== Data section ==

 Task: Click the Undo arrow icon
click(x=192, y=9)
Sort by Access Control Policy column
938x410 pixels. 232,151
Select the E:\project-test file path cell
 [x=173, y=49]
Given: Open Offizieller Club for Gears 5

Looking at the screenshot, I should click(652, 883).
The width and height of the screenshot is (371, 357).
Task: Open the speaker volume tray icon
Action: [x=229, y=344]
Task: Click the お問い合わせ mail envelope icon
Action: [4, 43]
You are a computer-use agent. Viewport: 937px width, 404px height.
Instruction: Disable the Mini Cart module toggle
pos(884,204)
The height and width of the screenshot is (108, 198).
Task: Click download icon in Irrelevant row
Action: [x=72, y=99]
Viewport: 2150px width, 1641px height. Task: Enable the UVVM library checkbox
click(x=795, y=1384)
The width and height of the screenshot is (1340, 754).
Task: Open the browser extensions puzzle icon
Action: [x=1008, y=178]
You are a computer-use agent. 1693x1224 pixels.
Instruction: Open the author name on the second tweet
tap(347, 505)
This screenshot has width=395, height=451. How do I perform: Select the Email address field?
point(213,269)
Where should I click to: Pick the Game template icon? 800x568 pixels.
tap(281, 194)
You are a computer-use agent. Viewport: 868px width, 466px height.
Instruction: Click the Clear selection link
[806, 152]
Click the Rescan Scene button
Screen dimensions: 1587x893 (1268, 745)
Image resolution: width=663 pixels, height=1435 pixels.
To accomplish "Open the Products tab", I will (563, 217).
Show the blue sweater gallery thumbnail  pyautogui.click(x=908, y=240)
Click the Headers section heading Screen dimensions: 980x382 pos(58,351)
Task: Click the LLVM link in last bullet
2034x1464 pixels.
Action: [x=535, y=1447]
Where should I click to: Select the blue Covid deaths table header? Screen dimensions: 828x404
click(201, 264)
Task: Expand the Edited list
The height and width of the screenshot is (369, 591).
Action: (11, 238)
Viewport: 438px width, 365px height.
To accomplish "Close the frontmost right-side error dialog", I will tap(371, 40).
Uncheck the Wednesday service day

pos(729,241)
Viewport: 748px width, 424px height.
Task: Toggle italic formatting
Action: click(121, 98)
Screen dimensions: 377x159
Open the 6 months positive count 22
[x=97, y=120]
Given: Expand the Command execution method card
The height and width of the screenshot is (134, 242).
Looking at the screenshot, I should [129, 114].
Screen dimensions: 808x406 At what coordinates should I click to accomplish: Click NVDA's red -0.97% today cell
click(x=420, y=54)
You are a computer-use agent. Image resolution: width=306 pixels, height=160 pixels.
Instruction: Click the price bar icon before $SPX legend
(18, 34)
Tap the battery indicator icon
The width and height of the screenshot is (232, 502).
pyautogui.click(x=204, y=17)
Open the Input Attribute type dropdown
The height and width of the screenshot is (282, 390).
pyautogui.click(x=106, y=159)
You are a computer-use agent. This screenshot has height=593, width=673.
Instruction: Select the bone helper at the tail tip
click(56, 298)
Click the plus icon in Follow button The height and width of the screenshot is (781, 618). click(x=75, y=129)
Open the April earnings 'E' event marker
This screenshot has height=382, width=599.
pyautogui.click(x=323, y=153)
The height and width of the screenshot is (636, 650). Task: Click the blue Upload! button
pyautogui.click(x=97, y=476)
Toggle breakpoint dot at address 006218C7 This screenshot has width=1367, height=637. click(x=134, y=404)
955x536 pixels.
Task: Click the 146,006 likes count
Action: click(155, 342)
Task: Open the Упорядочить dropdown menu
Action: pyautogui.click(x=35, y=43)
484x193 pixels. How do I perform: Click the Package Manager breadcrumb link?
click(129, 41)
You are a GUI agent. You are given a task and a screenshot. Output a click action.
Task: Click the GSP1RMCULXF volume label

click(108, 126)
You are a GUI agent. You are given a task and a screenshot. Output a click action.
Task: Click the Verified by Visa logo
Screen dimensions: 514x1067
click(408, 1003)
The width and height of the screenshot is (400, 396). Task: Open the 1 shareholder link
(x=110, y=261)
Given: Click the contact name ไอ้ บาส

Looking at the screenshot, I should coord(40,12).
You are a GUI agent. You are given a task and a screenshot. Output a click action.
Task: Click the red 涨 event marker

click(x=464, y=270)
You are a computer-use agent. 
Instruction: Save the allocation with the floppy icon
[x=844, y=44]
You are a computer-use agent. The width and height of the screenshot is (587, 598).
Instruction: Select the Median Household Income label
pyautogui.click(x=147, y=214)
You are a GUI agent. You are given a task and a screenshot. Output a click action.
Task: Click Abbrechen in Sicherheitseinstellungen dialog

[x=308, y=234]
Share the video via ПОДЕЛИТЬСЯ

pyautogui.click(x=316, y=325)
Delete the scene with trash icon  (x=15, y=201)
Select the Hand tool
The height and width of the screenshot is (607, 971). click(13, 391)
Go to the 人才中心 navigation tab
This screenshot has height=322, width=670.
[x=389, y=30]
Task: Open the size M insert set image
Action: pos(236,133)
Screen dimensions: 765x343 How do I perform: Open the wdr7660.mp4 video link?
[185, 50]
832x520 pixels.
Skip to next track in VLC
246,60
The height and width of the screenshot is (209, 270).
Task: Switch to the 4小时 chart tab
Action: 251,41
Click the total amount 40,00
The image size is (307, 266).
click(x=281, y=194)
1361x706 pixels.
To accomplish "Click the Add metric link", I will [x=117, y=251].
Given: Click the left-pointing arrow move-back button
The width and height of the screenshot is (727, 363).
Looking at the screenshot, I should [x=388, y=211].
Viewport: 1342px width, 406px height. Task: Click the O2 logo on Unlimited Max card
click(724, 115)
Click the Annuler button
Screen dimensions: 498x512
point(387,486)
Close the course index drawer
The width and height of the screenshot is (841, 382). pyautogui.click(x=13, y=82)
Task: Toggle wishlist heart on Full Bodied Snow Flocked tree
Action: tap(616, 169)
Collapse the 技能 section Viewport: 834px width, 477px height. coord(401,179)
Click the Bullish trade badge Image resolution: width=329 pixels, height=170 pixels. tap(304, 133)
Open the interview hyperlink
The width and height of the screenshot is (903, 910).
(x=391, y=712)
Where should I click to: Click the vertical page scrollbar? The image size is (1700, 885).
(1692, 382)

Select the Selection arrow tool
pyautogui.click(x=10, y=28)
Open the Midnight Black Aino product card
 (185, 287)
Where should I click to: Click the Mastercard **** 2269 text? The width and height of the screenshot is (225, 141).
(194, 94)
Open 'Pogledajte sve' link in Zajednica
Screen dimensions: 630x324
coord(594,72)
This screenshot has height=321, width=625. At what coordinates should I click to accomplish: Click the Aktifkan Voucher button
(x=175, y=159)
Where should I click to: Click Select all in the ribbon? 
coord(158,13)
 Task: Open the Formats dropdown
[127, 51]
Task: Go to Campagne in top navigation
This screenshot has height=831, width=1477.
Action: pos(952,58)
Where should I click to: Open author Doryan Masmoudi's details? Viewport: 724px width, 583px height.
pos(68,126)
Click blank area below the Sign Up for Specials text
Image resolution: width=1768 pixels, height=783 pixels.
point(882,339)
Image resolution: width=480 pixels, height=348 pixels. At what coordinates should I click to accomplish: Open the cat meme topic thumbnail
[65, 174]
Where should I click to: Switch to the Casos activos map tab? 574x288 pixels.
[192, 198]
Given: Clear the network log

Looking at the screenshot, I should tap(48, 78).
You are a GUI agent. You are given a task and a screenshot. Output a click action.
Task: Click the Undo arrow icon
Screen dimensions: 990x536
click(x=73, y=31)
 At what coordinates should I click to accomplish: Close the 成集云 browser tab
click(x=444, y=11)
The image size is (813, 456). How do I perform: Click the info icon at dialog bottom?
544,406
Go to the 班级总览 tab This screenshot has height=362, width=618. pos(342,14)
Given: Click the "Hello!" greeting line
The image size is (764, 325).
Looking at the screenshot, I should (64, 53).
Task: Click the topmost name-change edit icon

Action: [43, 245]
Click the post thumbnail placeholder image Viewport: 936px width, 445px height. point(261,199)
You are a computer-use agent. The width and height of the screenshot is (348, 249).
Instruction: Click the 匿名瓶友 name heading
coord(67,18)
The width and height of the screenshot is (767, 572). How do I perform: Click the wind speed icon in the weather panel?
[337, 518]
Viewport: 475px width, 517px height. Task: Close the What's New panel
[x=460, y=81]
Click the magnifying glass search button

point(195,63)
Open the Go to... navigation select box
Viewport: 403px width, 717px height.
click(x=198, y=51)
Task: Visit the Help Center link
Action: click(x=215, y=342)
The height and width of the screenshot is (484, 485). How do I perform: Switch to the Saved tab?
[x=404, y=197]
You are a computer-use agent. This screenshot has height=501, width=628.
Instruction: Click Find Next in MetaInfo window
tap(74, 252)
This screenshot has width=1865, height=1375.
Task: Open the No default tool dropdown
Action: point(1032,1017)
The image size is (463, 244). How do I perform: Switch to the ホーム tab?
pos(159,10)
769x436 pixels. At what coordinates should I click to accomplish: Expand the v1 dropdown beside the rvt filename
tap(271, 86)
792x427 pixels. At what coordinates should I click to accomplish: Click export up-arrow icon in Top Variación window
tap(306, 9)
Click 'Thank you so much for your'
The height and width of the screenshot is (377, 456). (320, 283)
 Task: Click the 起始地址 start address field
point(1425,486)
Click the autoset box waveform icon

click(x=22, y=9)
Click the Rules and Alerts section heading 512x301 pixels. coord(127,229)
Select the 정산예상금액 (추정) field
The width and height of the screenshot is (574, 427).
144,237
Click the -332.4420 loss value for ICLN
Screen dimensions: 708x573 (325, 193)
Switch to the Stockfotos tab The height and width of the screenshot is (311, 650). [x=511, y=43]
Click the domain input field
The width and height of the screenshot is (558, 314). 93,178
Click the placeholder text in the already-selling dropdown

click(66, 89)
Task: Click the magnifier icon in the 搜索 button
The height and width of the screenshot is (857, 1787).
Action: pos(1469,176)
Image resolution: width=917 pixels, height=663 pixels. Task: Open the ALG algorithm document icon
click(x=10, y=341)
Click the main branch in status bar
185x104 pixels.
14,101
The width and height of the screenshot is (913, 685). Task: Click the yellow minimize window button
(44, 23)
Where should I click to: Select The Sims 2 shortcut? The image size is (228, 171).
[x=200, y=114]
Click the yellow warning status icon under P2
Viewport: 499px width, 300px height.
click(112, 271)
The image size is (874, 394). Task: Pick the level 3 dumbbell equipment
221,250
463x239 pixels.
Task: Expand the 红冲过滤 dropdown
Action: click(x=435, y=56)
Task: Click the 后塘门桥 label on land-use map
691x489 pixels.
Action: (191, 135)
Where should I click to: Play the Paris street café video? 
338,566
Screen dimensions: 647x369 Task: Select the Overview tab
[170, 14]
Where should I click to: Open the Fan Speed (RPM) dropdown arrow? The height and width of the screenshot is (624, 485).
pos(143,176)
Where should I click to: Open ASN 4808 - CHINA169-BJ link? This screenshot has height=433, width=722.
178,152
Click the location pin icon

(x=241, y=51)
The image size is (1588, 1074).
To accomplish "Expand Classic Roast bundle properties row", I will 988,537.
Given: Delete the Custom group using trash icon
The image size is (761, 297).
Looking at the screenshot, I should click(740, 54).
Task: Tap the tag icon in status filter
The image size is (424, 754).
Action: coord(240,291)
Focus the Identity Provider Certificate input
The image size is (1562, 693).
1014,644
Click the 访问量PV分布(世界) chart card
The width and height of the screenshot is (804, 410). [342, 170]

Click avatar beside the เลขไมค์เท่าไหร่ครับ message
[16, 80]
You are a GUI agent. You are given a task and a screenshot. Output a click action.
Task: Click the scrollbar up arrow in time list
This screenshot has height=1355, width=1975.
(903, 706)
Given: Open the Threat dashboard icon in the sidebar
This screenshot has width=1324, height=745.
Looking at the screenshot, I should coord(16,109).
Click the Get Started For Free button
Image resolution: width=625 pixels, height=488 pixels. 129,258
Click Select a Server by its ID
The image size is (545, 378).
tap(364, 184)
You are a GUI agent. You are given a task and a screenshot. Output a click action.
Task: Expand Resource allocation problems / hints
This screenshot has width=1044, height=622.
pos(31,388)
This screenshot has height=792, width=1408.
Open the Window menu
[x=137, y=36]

===

Please repeat the data between the line holding "Given: Expand the" and the line holding "click(x=420, y=54)", inclusive, without any changes.

» **Answer for this exercise**:
Given: Expand the Command execution method card
The height and width of the screenshot is (134, 242).
Looking at the screenshot, I should [129, 114].
Screen dimensions: 808x406 At what coordinates should I click to accomplish: Click NVDA's red -0.97% today cell
click(x=420, y=54)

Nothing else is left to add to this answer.